First, I noticed myself buying books from Amazon.com not on the basis of Amazon's recommendations but on the book-related blog postings gathered by a clever service called All Consuming ( www.allconsuming.net ). Like Blogdex ( http://blogdex.media.mit.edu ), Daypop ( www.daypop.com ), and Technorati ( www.technorati.com ), All Consuming measures the diffusion of links throughout a large network of blogs. But while the others measure the fluctuating interest in blogs themselves, All Consuming makes books the organizing principle.
All Consuming displays books mentioned on blogs in the last hour or week, summarizes and links to the citing blogs, and, using Amazon, Google, and other APIs, wraps book details, price comparison, and purchase apparatus around the discussion. Finally, it exports an RSS (Rich Site Summary) feed, an XML news-syndication format. As a subscriber to that feed, I'm reminded daily of the books being discussed on blogs. The reminders and the discussions they link to have raised my awareness of books and prompted me to buy them more often than usual.
The second observation followed directly: This was getting expensive.
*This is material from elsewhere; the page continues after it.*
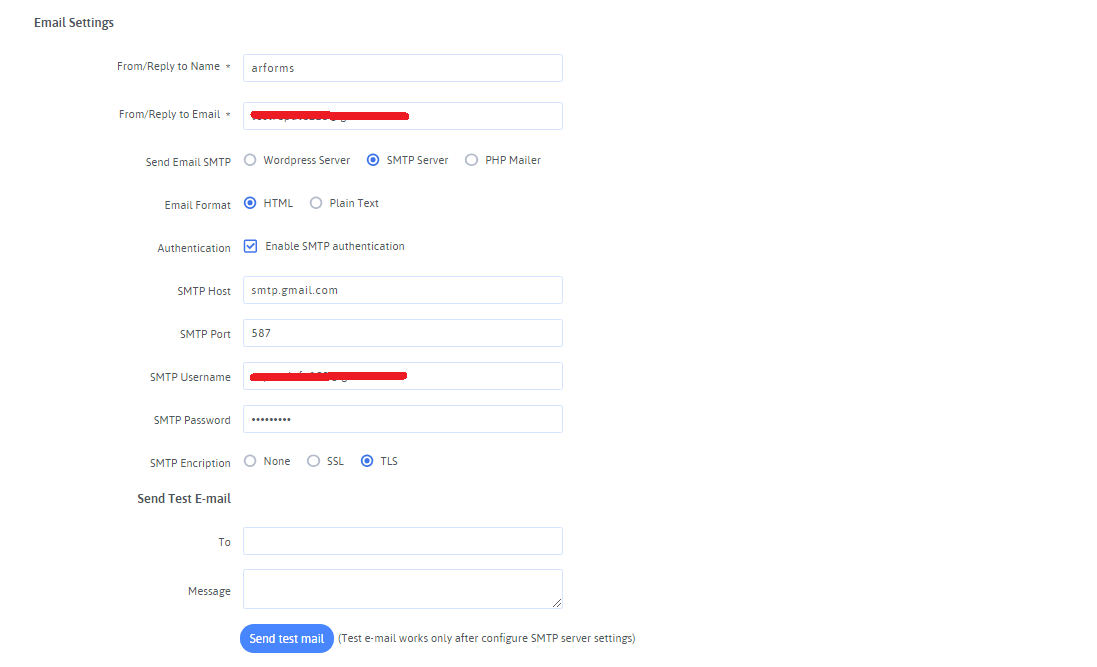1097x667 pixels.
Task: Select the PHP Mailer option
Action: (472, 160)
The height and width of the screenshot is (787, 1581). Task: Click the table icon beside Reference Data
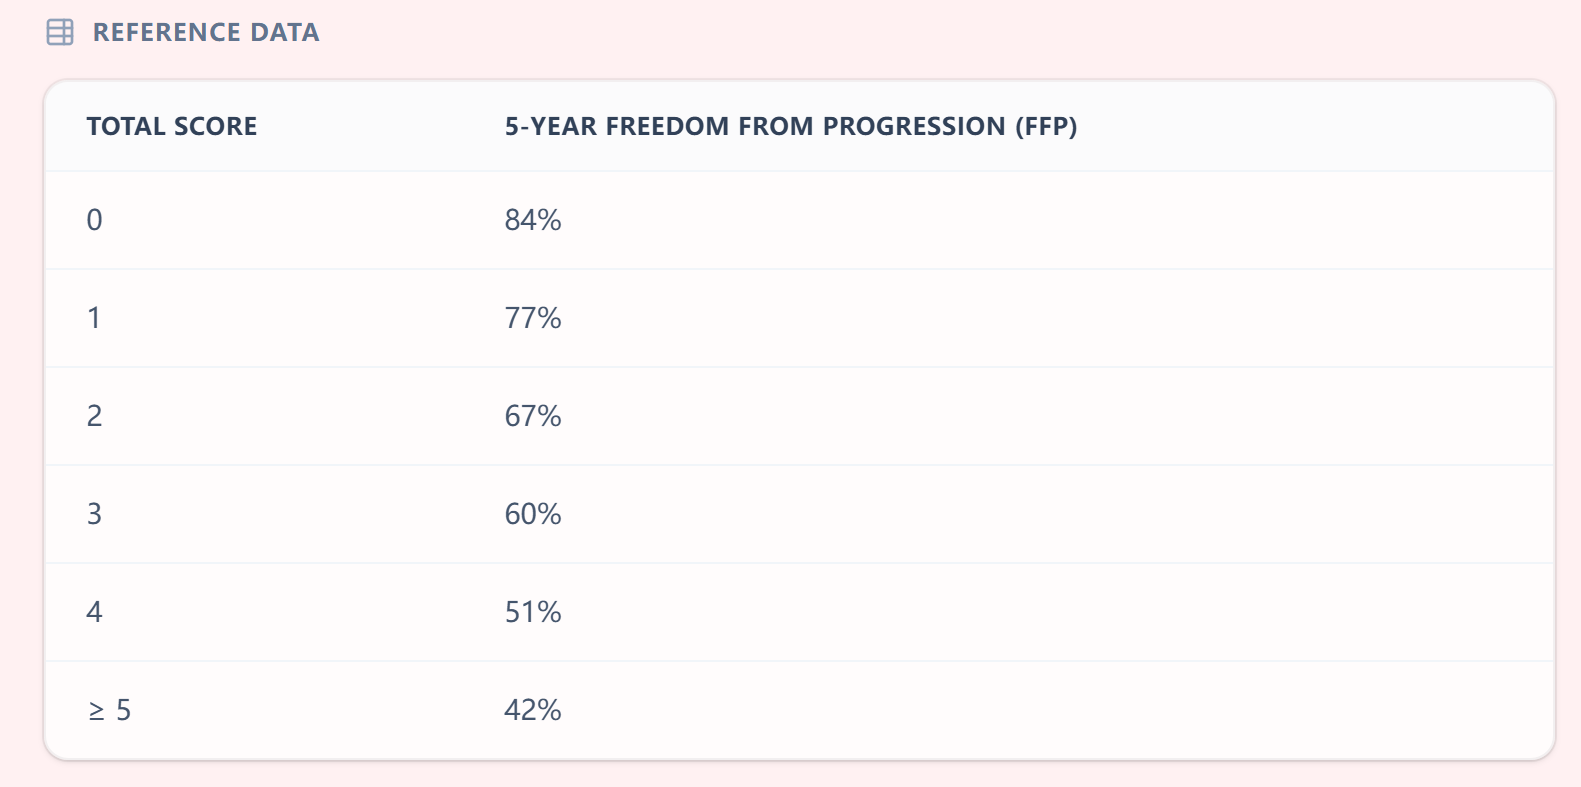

Could the local library help meet my surging demand for books? Its online catalog knew whether a book was locally available, but that information didn't appear in the right context. To switch from Amazon or All Consuming to the library's site for a requery doesn't take much effort. Once we establish a context, though, we are loath to abandon it. The question became how to avoid that context switch.
There was never any doubt that integration was possible. All these systems use ISBNs (International Standard Book Numbers) to identify books. When All Consuming scans blogs, it looks for ISBNs to find postings that mention books. All Consuming also uses ISBNs to create the SOAP calls that pull Amazon information into its Web pages and to form the URLs that send users to Amazon pages about those books.
Unlike Amazon, the library systems don't offer XML APIs. They appear to be merely form-driven Web sites. But hidden within those forms are the URLs that make every form-driven Web site a protoservice. And embedded within the search URL is the magic ISBN number.
I knew that manually copying the ISBN from one browser to another wouldn't satisfy most people. But I blogged that solution anyway because it was an interesting partial result that would provoke the blog hive mind to suggest how to take the next step. And it promptly did. Jenny Levine ( http://theshiftedlibrarian.com ) noted that my local library uses the same system as hers and that the system's vendor serves more than a thousand libraries. Another blogger, Scott Reynan, reminded me that bookmarklets, which are JavaScript snippets embedded in HTML links, can be installed in browsers' toolbars. A bookmarklet, when clicked, could inspect the current page's URL (say, at Amazon.com), capture the ISBN, form a library search URL incorporating the ISBN, and invoke that search in a new window.